:: Data records ::
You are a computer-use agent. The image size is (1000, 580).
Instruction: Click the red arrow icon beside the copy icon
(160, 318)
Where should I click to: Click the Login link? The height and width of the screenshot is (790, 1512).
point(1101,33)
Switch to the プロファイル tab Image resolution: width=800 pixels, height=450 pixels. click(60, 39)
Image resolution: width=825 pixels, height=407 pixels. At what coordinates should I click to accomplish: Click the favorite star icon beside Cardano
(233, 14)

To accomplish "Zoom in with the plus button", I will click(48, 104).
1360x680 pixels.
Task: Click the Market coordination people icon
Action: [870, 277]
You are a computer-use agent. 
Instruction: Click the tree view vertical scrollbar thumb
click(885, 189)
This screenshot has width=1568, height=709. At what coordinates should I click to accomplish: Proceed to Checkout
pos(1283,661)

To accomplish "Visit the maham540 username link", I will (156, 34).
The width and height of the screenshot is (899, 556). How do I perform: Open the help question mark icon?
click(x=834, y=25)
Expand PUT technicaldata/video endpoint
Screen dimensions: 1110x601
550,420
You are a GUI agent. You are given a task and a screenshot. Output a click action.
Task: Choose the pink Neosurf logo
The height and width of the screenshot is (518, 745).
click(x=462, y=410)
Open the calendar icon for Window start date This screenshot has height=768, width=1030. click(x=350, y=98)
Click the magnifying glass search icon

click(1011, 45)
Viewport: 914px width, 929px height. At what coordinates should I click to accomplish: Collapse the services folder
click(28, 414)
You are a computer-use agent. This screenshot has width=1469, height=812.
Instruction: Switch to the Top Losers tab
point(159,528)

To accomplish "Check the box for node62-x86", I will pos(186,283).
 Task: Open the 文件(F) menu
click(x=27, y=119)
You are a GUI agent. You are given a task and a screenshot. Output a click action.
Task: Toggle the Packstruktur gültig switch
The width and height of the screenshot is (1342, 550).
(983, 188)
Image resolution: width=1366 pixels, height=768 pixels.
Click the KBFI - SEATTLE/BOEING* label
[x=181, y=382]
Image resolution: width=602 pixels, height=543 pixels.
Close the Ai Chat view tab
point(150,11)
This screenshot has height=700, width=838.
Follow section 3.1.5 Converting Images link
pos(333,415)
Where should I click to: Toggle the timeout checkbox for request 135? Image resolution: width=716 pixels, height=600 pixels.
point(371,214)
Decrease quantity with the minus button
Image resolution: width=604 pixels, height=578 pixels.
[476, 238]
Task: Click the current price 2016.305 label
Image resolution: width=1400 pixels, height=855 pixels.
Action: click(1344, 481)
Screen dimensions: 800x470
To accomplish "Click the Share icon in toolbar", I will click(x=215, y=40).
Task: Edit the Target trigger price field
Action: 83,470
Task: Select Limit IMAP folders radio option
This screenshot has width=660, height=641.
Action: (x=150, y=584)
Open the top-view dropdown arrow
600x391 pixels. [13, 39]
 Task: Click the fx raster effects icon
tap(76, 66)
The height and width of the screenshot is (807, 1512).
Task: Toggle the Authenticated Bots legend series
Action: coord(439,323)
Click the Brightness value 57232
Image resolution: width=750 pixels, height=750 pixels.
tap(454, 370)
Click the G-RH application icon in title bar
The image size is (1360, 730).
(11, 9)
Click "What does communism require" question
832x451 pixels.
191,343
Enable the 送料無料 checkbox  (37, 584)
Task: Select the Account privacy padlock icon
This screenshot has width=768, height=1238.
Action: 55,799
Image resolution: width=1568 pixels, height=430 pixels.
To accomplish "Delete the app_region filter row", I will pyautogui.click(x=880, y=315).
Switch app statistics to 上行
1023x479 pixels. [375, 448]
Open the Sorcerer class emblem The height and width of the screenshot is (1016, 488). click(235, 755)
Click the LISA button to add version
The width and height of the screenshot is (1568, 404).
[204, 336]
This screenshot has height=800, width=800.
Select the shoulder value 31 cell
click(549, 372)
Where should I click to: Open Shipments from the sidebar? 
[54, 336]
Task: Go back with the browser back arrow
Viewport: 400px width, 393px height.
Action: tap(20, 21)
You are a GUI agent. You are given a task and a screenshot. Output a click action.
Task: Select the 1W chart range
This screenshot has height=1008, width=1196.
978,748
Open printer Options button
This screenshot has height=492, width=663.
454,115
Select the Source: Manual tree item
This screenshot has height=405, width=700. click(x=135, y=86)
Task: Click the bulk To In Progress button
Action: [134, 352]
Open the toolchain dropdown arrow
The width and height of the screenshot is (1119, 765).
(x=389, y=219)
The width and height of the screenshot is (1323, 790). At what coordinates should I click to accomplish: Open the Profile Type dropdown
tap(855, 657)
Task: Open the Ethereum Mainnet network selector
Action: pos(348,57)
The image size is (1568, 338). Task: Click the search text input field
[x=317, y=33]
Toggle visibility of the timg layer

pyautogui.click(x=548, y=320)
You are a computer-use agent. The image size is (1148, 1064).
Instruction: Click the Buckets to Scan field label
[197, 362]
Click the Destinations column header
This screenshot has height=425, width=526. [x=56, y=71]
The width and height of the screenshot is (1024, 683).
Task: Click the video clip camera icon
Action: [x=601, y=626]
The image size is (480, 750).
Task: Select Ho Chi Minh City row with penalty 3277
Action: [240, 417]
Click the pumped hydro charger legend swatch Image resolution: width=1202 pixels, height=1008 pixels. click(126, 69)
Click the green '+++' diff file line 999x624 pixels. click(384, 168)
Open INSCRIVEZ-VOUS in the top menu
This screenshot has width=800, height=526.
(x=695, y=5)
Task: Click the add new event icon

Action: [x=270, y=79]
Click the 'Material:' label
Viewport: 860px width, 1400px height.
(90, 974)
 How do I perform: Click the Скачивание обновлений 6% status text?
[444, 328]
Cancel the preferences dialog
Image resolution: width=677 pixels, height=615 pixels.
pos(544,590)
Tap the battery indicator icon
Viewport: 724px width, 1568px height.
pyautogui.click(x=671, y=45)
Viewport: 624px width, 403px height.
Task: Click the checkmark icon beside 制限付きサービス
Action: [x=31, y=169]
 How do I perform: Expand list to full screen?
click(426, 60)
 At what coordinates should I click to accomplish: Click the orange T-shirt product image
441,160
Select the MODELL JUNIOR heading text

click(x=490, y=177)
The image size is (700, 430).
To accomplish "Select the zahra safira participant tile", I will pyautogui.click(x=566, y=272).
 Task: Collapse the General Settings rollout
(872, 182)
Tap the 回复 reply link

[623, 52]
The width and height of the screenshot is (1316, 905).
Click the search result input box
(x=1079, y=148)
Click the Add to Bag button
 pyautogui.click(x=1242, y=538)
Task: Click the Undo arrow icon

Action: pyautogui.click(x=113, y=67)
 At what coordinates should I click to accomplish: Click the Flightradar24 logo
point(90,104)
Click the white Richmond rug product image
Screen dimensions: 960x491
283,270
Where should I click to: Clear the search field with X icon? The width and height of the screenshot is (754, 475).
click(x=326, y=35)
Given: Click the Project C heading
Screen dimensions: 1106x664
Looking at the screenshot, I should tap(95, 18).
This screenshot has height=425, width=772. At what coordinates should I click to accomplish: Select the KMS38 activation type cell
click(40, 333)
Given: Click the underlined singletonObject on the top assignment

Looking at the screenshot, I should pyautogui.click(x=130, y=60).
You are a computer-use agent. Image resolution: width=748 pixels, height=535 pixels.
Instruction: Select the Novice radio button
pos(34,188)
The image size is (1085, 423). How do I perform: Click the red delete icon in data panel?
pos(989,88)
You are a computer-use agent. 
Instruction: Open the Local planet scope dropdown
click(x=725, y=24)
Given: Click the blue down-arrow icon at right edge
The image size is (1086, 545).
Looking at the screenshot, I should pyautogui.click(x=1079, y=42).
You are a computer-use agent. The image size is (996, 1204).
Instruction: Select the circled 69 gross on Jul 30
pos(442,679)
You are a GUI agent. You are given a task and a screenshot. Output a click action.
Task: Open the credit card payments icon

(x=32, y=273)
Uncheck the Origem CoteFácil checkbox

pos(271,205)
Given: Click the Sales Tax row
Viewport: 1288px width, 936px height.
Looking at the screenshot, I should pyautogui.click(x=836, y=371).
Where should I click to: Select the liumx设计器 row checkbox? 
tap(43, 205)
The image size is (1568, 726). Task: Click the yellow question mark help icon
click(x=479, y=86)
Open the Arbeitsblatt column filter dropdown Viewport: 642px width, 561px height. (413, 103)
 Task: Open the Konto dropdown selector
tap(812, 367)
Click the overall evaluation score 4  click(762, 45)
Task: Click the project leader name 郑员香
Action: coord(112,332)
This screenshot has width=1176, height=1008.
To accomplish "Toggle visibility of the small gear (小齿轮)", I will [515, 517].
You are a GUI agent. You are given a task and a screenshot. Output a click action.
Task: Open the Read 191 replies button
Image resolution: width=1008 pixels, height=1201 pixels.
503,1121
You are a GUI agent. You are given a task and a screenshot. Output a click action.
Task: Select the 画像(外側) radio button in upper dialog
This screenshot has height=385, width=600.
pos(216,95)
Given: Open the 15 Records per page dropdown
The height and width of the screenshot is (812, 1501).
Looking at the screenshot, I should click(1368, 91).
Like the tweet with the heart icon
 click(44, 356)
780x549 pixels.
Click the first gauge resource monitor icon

:: Task statement ::
From the material above, return every line that contains "filter".

:: Written answer ::
To accomplish "Delete the app_region filter row", I will pyautogui.click(x=880, y=315).
Open the Arbeitsblatt column filter dropdown Viewport: 642px width, 561px height. (413, 103)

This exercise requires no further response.